##### Dataset records
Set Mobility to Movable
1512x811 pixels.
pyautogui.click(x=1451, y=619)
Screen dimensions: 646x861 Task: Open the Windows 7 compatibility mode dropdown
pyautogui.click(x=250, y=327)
##########
## Exercise goal
Copy the lines above exactly, leaving every word as it is.

## Answer to the problem
Set Mobility to Movable
1512x811 pixels.
pyautogui.click(x=1451, y=619)
Screen dimensions: 646x861 Task: Open the Windows 7 compatibility mode dropdown
pyautogui.click(x=250, y=327)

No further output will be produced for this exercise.